Texte source:
● ● ● ● ●
Interview Aix-en-Provence

1988

Q:  Comment est né le Buto ?
Ko:
Traditionnellement, la critique fixe la naissance du Buto à 1959, en mai 1959 en effet, Tatsumi Hijikata présenta une courte pièce intitulée « Kinjiki » (« La couleur interdite ») inspirée d’un roman de Mishima. Ce spectacle qui mettait en scène les thèmes de l’homosexualité et du sacrifice rituel, scandalisa bon nombre des spectateurs présents.

Le titre de ce premier spectacle Buto, « La couleur interdite » est tout à fait symbolique de la situation de Tatsumi Hijikata dans le contexte culturel et politique japonais du début des années 60 : après la guerre, à la suite d’accords politiques, militaires et économiques, le Japon s’est largement ouvert à l’influence américaine. Dans les milieux de gauche, en particulier chez les intellectuels et les artistes, naît un puissant mouvement contre cette forme de « colonisation ». Cette mobilisation anti-américaine s’exprime souvent de manière violente et agressive – les mouvements artistiques en particulier étant très politisés. Pour Hijikata, il s’agit alors de trouver une position originale, « pure », radicale : « la couleur interdite », c’est-à-dire la voie très étroite que choisit celui qui se définit comme japonais, en dehors de la tradition japonaise, mais aussi en dehors du nouveau Japon « made-in-USA ».
● ● ● ● ●
Extraits des items:
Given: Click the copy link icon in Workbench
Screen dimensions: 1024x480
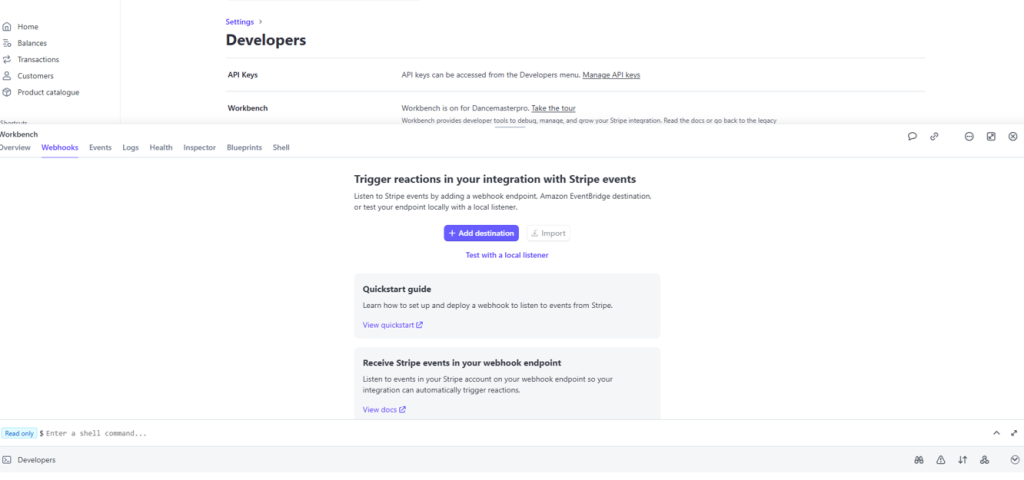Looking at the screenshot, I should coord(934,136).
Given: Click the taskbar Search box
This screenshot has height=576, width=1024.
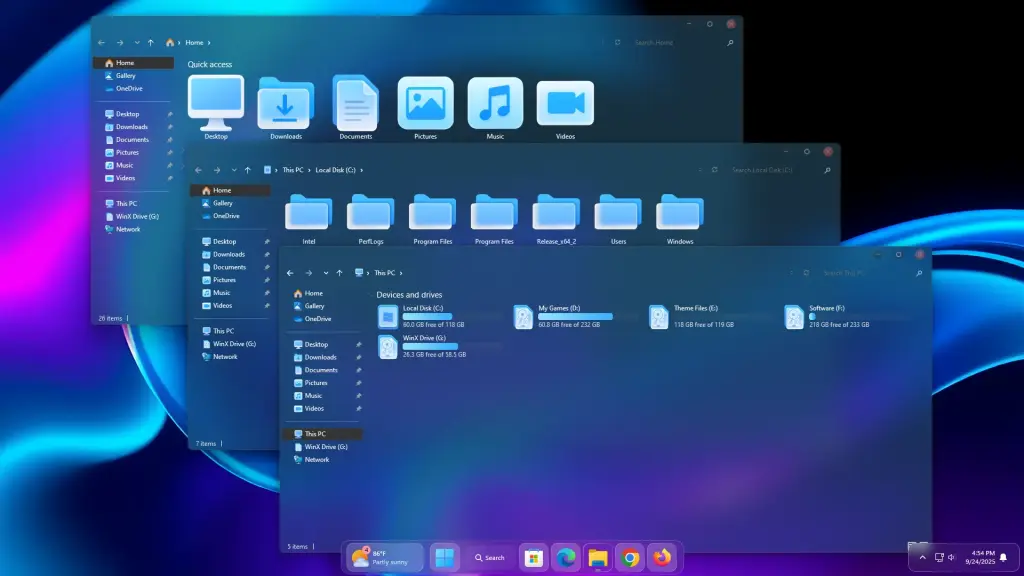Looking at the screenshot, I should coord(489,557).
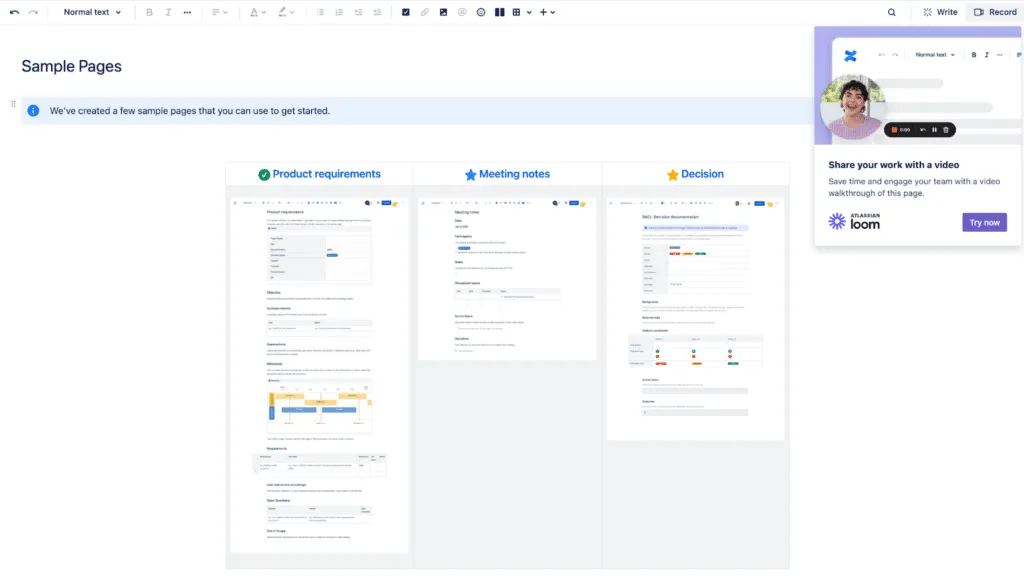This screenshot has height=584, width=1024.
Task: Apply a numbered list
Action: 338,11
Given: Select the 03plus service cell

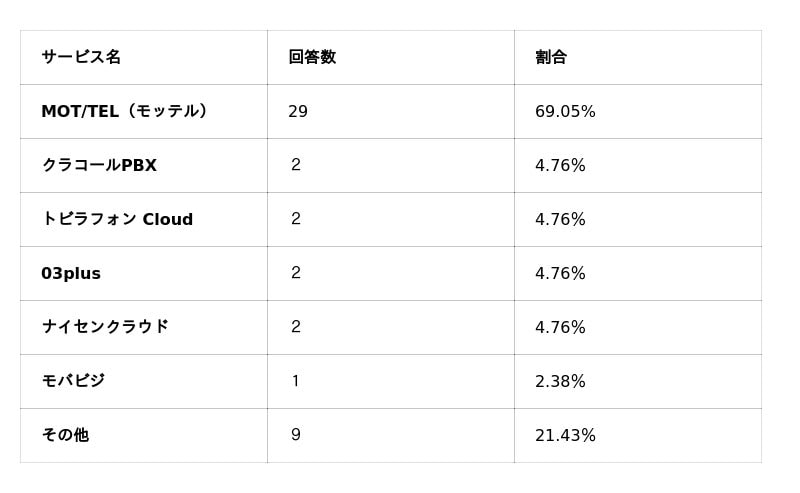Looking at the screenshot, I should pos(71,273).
● ● ● ● ●
Travail demandé:
1. Selon l'entretien sur le Buto, à quel mois et à quelle année la critique fixe-t-elle traditionnellement la naissance de cette danse ?
2. Prolongez l'entretien sur le Buto en reprenant juste après sa dernière phrase.

Réponses:
1. En mai 1959.

2.
L’origine du Butoh, c’est donc bien cette manière de se situer « en dehos » : Plus radical qu’une prise de position politique, il se laisse difficilement réduire à un mouvement artistique ou intellectuel.

Q:  Est-ce qu’on peut associer cette « couleur interdite » au maquillage blanc des danseurs Buto ?
Ko:
Il ne serait pas juste d’interpréter cette idée de « couleur interdite » uniquement en référence au make-up blanc devenu traditionnel chez les danseurs Buto. On a cherché beaucoup d’explications symboliques à la présence de ce maquillage blanc parce que le blanc est dans beaucoup de civilisations une couleur rituelle ; mais je crois que cette valeur symbolique est venue se rajouter au fil du temps.

 Au Japon, le blanc est une « non-couleur », une couleur « entre-les-couleurs » ; par là, on rejoint sans doute davantage le sens du titre de la pièce d’Hijikata.

Mais aussi, plus simplement, pour le danseur Buto, le maquillage blanc a aussi fonction de « couverture » ; c’est une manière pour celui qui danse nu de ne pas être nu !

Q:  Qu’est-ce qui, fondamentalement, différencie le Buto des formes occidentales de danses ?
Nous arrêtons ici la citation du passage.